WORK TO COMPLETE — Could you repeat the records shown below exactly as written?

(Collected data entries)
↓

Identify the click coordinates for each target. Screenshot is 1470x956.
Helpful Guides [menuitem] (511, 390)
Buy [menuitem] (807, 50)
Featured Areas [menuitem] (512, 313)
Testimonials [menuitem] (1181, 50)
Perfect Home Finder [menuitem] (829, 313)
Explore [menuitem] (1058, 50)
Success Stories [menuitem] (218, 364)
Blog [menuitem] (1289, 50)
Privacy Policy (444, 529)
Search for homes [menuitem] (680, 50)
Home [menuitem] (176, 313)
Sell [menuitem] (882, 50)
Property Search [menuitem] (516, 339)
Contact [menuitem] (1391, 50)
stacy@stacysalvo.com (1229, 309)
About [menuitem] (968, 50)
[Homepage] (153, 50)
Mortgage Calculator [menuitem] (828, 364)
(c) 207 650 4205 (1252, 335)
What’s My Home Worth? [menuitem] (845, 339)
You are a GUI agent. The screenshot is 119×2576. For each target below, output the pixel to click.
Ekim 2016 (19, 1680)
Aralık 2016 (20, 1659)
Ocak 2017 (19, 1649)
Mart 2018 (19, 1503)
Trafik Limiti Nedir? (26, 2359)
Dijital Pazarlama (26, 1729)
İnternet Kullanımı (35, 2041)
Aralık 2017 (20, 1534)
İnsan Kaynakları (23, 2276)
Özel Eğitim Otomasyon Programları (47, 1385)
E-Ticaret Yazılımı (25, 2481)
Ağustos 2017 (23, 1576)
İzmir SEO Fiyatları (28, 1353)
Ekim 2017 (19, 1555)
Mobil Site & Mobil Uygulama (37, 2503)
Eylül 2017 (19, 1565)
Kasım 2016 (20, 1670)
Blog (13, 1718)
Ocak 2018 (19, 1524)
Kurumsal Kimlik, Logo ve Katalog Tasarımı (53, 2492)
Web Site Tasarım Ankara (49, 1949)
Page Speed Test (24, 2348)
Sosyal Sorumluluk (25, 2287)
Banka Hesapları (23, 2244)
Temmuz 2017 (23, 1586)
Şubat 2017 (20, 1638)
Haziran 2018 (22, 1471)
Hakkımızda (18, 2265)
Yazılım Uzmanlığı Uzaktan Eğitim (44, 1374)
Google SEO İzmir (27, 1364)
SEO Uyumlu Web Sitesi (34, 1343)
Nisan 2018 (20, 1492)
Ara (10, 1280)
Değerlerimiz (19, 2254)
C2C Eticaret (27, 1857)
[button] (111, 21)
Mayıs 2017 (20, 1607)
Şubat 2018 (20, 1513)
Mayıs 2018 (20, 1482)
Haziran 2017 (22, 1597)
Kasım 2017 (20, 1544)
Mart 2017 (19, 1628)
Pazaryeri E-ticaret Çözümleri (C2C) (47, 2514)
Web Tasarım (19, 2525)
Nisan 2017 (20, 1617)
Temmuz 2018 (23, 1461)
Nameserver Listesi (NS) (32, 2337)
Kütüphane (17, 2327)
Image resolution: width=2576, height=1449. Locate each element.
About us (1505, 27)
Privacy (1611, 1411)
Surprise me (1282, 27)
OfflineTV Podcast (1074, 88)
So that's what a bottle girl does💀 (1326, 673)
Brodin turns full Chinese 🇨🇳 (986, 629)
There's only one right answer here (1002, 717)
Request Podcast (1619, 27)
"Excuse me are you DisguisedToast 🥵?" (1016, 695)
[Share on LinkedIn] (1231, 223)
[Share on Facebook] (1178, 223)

↑

RESPONSE AREA —
Identify the click coordinates for each target. Screenshot is 1470x956.
Helpful Guides [menuitem] (511, 390)
Buy [menuitem] (807, 50)
Featured Areas [menuitem] (512, 313)
Testimonials [menuitem] (1181, 50)
Perfect Home Finder [menuitem] (829, 313)
Explore [menuitem] (1058, 50)
Success Stories [menuitem] (218, 364)
Blog [menuitem] (1289, 50)
Privacy Policy (444, 529)
Search for homes [menuitem] (680, 50)
Home [menuitem] (176, 313)
Sell [menuitem] (882, 50)
Property Search [menuitem] (516, 339)
Contact [menuitem] (1391, 50)
stacy@stacysalvo.com (1229, 309)
About [menuitem] (968, 50)
[Homepage] (153, 50)
Mortgage Calculator [menuitem] (828, 364)
(c) 207 650 4205 (1252, 335)
What’s My Home Worth? [menuitem] (845, 339)
You are a GUI agent. The screenshot is 119×2576. For each target below, output the pixel to click.
Ekim 2016 (19, 1680)
Aralık 2016 (20, 1659)
Ocak 2017 (19, 1649)
Mart 2018 (19, 1503)
Trafik Limiti Nedir? (26, 2359)
Dijital Pazarlama (26, 1729)
İnternet Kullanımı (35, 2041)
Aralık 2017 (20, 1534)
İnsan Kaynakları (23, 2276)
Özel Eğitim Otomasyon Programları (47, 1385)
E-Ticaret Yazılımı (25, 2481)
Ağustos 2017 (23, 1576)
İzmir SEO Fiyatları (28, 1353)
Ekim 2017 (19, 1555)
Mobil Site & Mobil Uygulama (37, 2503)
Eylül 2017 (19, 1565)
Kasım 2016 (20, 1670)
Blog (13, 1718)
Ocak 2018 (19, 1524)
Kurumsal Kimlik, Logo ve Katalog Tasarımı (53, 2492)
Web Site Tasarım Ankara (49, 1949)
Page Speed Test (24, 2348)
Sosyal Sorumluluk (25, 2287)
Banka Hesapları (23, 2244)
Temmuz 2017 (23, 1586)
Şubat 2017 (20, 1638)
Haziran 2018 (22, 1471)
Hakkımızda (18, 2265)
Yazılım Uzmanlığı Uzaktan Eğitim (44, 1374)
Google SEO İzmir (27, 1364)
SEO Uyumlu Web Sitesi (34, 1343)
Nisan 2018 (20, 1492)
Ara (10, 1280)
Değerlerimiz (19, 2254)
C2C Eticaret (27, 1857)
[button] (111, 21)
Mayıs 2017 (20, 1607)
Şubat 2018 (20, 1513)
Mayıs 2018 (20, 1482)
Haziran 2017 (22, 1597)
Kasım 2017 (20, 1544)
Mart 2017 (19, 1628)
Pazaryeri E-ticaret Çözümleri (C2C) (47, 2514)
Web Tasarım (19, 2525)
Nisan 2017 (20, 1617)
Temmuz 2018 (23, 1461)
Nameserver Listesi (NS) (32, 2337)
Kütüphane (17, 2327)
Image resolution: width=2576, height=1449. Locate each element.
About us (1505, 27)
Privacy (1611, 1411)
Surprise me (1282, 27)
OfflineTV Podcast (1074, 88)
So that's what a bottle girl does💀 (1326, 673)
Brodin turns full Chinese 🇨🇳 (986, 629)
There's only one right answer here (1002, 717)
Request Podcast (1619, 27)
"Excuse me are you DisguisedToast 🥵?" (1016, 695)
[Share on LinkedIn] (1231, 223)
[Share on Facebook] (1178, 223)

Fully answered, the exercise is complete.